El regreso del sistema de monitoreo electrónico tras dos años de ausencia no es un logro, sino la prueba de un vacío previo. Mientras el Ministerio de Seguridad celebra convenios, las calles siguen siendo zona liberada.
La reciente puesta en escena del Ministerio de Seguridad para anunciar la vuelta de las tobilleras GPS en San Luis ha encendido más alarmas que soluciones. Lo que el Gobierno intenta presentar como un salto tecnológico es, en realidad, el reconocimiento de una negligencia que duró dos años y una preocupante confusión de conceptos: monitorear a un delincuente procesado no es lo mismo que prevenir un delito.

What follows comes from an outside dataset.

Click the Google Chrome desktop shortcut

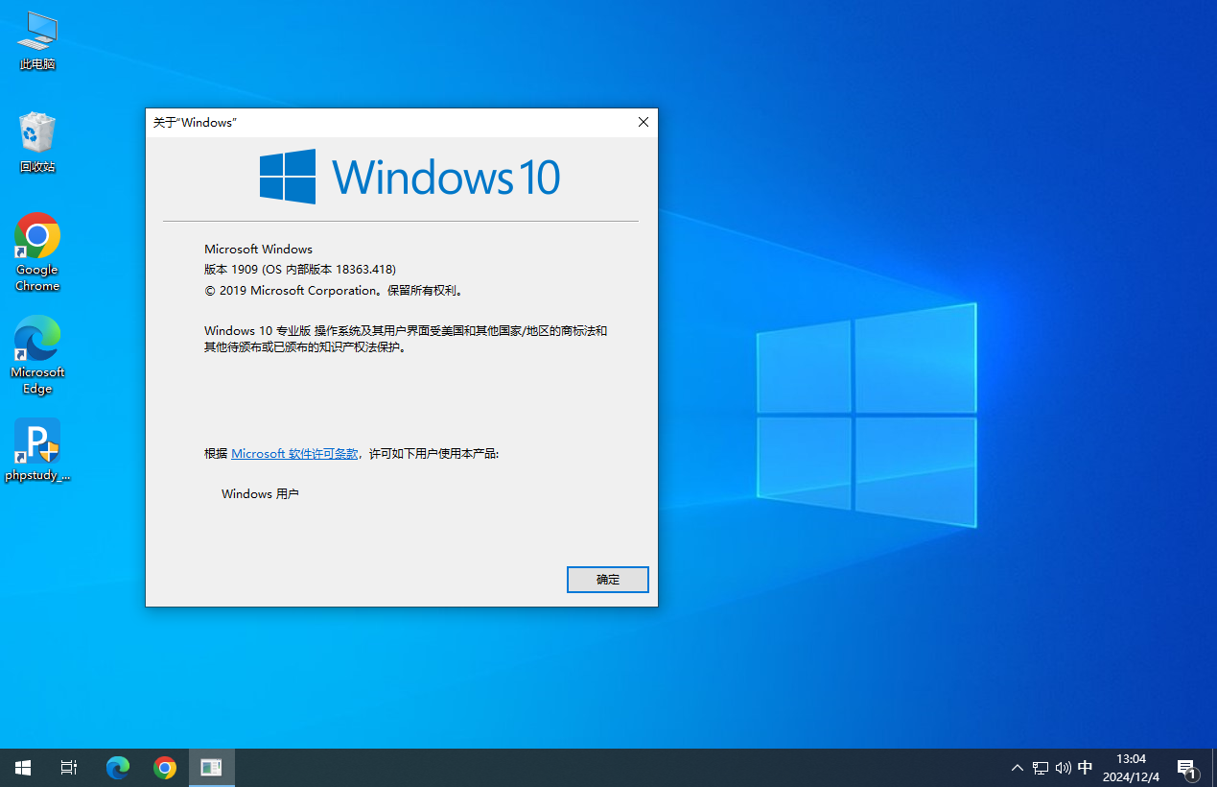(37, 251)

Resulta difícil digerir como un avance la firma de un convenio que simplemente devuelve a San Luis a la normalidad que el resto del país nunca perdió. Durante 24 meses, la provincia fue un agujero negro en el sistema de vigilancia electrónica nacional. La ministra Nancy Sosa celebra hoy lo que ayer fue un abandono deliberado de las herramientas de control, sin explicar quién se hace responsable por ese tiempo de desprotección.
Una herramienta que llega tarde por definición
El eje de la crítica es técnico y social: la tobillera no previene. Es un dispositivo reactivo.

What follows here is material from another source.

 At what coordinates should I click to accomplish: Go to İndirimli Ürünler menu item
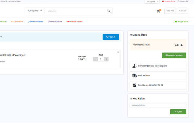click(36, 22)
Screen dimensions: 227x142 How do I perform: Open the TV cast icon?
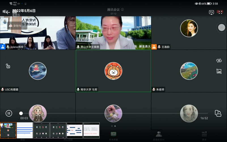(211, 12)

- Se coloca cuando hay una orden judicial.
- Se activa cuando el delincuente ya tiene un prontuario o una causa abierta.
- No evita que el vecino del Barrio 400 Sur sea asaltado ni que los estudiantes vivan con miedo en zonas sin luz.
Presentar 60 tobilleras como la gran respuesta a la inseguridad es, cuanto menos, una subestimación a la inteligencia del ciudadano. Mientras el presupuesto se va en tecnología para controlar arrestos domiciliarios, el patrullaje real en los barrios brilla por su ausencia.
La seguridad se hace en la calle, no en el monitor
La gestión de Claudio Poggi parece haber caído en la trampa del marketing de seguridad. Es más fácil sacarse una foto con un dispositivo electrónico que garantizar que un móvil policial pase por una cuadra a oscuras.
«La tobillera cuida que el preso no salga de su casa, pero ¿quién cuida al trabajador que sale de la suya a las seis de la mañana?», es la pregunta que resuena en cada barriada puntana.
Con este anuncio, el Ministerio de Seguridad confirma su rumbo: un enfoque centrado en la burocracia del post-delito. Entre renuncias en el gabinete y conflictos salariales en el Plan de Inclusión, el Gobierno apuesta a las tobilleras para intentar «tapar» una realidad que los desborda.
San Luis no necesita más monitores para ver cómo el delincuente cumple su pena; necesita un Ministerio que evite que el vecino se convierta en víctima.